I’ve had good luck with enticing our kids into doing things like bike, boat, ski, hike, even a bit of jogging. Marksmanship and archery has been less engaging. Henry is liking the gun notion, but he’s not into shooting the bb-gun’s in our backyard and working on skills. He wants explosions. He likes working on accuracy a little bit — if it’s with a big gun. Lucy just hasn’t expressed any interest at all — she’s more a sight-seer, adventurer, which, of course, is dandy. They’re somewhat game for yard-games and calesthenics — another bonus.

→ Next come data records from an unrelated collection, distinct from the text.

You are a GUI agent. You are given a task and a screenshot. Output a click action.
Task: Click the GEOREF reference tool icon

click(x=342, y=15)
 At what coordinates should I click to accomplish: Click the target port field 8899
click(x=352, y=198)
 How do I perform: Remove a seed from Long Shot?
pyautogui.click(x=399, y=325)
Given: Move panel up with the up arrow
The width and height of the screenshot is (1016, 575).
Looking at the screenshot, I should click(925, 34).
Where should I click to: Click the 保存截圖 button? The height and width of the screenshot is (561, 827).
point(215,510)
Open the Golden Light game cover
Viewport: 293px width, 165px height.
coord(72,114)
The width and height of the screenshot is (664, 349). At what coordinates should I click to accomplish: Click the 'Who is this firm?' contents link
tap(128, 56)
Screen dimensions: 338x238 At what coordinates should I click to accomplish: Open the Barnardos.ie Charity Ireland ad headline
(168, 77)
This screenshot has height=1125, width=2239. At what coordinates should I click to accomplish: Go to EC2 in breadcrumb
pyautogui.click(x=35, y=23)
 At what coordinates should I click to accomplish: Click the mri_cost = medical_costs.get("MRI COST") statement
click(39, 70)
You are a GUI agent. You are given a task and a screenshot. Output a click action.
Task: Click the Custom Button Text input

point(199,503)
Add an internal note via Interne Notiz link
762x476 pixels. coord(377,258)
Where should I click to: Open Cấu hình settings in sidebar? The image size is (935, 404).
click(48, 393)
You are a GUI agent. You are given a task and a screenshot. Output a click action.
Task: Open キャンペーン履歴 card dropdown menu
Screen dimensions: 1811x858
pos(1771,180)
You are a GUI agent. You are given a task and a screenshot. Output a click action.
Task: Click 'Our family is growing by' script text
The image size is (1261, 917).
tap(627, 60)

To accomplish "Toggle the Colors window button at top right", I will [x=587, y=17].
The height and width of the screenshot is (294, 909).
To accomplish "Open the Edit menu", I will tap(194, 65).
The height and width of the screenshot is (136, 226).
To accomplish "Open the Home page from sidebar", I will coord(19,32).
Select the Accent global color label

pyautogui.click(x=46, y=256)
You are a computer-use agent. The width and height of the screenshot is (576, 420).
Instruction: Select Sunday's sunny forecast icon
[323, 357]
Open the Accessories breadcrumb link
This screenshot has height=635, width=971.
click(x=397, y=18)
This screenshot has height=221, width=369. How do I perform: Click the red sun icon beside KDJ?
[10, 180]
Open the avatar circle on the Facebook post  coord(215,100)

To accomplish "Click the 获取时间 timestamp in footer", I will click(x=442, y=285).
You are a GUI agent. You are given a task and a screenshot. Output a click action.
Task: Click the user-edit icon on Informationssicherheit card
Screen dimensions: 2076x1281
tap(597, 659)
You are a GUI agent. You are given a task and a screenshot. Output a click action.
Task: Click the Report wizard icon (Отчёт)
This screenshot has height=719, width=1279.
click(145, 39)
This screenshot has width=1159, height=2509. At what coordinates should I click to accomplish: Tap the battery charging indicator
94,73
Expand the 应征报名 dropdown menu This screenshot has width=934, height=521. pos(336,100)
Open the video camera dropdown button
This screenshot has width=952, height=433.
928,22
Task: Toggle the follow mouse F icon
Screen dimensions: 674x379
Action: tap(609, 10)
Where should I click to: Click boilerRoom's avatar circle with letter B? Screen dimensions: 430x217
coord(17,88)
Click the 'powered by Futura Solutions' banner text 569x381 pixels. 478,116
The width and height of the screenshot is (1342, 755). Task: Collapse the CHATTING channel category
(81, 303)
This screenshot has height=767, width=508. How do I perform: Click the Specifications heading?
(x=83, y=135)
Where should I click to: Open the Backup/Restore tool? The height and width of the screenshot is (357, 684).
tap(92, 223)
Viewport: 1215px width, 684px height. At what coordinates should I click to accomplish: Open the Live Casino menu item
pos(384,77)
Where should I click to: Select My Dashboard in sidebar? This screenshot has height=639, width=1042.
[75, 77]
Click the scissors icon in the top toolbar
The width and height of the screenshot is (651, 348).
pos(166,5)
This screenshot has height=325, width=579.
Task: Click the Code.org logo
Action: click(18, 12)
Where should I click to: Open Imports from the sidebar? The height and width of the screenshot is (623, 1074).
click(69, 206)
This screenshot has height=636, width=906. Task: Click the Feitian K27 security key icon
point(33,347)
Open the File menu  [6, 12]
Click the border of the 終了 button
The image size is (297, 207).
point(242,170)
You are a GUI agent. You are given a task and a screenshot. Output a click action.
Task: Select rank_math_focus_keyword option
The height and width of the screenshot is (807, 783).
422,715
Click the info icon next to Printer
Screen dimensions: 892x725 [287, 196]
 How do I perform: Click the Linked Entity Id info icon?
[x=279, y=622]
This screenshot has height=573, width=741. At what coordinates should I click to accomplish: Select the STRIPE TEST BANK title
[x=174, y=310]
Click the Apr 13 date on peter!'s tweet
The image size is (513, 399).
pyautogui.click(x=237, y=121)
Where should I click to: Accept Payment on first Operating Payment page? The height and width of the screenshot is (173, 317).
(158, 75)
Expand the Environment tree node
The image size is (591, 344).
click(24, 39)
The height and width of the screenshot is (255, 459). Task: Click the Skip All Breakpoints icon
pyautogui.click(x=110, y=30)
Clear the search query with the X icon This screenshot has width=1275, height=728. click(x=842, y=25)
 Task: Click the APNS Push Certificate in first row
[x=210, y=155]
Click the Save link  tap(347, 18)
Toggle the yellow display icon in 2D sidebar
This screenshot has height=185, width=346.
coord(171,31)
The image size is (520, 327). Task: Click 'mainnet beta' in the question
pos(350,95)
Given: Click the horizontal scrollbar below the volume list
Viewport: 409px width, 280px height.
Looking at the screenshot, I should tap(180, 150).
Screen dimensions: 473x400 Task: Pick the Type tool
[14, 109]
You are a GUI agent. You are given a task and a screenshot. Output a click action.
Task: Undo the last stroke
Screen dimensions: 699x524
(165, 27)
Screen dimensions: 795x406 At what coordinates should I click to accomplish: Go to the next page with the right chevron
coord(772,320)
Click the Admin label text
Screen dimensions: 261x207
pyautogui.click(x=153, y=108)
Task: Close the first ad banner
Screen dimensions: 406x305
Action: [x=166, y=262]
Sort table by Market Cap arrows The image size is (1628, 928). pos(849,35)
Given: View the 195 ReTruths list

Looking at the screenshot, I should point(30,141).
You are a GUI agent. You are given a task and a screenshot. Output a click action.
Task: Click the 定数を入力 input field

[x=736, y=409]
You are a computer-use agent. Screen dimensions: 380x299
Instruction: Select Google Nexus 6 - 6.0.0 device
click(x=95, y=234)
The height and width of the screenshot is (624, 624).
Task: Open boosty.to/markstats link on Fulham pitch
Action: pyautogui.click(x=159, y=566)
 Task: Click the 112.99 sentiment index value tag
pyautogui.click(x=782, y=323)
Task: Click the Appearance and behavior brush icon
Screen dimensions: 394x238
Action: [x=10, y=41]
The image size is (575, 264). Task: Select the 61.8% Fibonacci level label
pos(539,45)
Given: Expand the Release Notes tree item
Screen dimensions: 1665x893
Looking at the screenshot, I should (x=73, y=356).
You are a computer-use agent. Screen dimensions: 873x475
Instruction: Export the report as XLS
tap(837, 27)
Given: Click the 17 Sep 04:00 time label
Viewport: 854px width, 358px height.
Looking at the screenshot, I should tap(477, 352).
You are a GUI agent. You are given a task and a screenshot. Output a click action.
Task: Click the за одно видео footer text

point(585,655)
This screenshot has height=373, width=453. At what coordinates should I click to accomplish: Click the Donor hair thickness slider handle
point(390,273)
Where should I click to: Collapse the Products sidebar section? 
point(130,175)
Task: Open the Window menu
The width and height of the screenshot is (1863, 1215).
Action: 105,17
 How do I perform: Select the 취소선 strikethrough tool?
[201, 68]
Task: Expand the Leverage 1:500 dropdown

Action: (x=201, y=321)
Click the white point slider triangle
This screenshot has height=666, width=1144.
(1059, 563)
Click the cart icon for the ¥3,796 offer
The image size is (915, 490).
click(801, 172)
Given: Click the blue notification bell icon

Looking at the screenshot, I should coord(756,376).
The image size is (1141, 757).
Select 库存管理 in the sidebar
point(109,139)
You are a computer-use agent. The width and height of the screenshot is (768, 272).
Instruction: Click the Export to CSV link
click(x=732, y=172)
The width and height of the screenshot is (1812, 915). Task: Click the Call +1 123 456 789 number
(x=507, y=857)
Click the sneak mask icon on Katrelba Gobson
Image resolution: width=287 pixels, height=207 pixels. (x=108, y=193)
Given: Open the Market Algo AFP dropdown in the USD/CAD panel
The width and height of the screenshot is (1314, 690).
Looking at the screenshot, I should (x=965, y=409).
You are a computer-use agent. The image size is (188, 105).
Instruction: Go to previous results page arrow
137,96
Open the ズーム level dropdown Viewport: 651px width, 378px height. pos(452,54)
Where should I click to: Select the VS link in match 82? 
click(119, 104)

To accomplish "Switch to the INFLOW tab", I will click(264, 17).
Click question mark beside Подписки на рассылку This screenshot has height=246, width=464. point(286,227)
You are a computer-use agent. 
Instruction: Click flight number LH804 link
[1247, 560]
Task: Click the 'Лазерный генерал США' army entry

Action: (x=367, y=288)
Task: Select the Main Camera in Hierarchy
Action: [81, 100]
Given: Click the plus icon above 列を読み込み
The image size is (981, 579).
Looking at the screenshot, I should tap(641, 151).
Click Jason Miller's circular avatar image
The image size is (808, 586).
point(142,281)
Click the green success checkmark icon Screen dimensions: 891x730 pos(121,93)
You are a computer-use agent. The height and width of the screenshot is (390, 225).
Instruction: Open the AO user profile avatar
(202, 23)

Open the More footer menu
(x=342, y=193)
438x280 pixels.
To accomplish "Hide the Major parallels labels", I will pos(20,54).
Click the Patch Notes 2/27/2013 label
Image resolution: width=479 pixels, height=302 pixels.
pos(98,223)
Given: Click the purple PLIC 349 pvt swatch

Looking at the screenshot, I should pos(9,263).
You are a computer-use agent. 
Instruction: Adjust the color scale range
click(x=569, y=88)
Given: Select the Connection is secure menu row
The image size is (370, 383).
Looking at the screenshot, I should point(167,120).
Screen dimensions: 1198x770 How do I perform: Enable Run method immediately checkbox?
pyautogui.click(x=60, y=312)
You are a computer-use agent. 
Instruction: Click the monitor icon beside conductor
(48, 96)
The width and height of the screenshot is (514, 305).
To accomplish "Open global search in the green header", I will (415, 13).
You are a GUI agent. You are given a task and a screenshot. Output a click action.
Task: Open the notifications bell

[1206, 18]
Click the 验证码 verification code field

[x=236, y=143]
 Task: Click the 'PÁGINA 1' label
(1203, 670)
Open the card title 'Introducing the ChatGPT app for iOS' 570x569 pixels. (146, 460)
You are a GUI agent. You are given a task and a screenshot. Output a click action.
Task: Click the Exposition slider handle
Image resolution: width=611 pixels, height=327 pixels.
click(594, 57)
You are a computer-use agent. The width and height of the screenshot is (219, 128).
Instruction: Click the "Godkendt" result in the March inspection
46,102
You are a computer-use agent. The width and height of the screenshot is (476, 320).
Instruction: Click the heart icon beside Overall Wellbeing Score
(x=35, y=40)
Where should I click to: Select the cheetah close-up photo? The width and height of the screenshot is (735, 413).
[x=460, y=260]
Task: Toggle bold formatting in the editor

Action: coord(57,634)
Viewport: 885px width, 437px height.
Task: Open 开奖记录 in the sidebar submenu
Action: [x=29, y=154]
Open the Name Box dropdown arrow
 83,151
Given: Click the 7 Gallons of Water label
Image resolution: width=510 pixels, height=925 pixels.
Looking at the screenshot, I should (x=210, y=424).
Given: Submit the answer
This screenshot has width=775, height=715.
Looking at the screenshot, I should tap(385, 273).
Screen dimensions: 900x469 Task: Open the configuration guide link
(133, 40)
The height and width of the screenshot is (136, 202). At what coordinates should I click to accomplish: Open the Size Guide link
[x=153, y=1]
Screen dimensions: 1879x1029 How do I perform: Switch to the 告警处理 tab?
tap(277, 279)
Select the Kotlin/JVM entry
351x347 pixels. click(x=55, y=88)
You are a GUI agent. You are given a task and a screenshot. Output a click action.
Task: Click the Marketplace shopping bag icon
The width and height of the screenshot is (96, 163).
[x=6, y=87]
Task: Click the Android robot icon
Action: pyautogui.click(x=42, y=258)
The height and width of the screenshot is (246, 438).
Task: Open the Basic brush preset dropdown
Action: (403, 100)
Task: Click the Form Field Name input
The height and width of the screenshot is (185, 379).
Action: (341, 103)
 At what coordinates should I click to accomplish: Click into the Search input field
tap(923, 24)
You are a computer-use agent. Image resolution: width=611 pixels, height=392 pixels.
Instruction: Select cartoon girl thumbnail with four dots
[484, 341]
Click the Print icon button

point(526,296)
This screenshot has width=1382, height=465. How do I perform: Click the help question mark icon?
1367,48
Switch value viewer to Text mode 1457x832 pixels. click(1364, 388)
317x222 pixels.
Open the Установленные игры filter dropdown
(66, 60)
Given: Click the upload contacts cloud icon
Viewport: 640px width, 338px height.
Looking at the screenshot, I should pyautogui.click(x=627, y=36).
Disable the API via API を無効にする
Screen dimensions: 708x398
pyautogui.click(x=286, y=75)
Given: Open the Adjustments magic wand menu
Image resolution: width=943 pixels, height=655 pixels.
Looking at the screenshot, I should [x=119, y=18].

I recently had a big miss, though, and was soundly mocked for even thinking of the idea of kids doing acrobatics on their own and with friends. “What, you want us in lycra and lyotards?” It’s all just a joke. But it’s seemed to stick a bit, if as a joke. “Were you serious the other day about Pilobolus and acrobatics?” So I developed it a bit further — ya know, all you have to do is think of any tricks or stunts you might like to do then work on them. It’s no biggie. Then I told them about the standard progression that might someday engage them…
Somersaults, running tumbles, rope-climbing, standing on your head. Handstands. Walking on your hands. Cartwheels. Learning to dive at a swimming pool then trying a flip, then a backflip. (They both learned to dive then quit and forgot and now haven’t tried for a year.) Jumping a bike. Jumping skis. Learning to take a downhill corner fast. Learning to stay up confidently on skis on a downhill. Doing a peg-board on a gym wall.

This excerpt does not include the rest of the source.